◆ PROBLEM TO SOLVE: Reproduce the following listing verbatim, preserving every line in its original order.

Start DATA FOR THIS EXERCISE

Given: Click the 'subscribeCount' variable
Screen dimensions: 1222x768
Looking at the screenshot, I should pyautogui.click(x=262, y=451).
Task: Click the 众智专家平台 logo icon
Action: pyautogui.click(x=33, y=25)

End DATA FOR THIS EXERCISE

◆ TASK RESPONSE:
Given: Click the 'subscribeCount' variable
Screen dimensions: 1222x768
Looking at the screenshot, I should pyautogui.click(x=262, y=451).
Task: Click the 众智专家平台 logo icon
Action: pyautogui.click(x=33, y=25)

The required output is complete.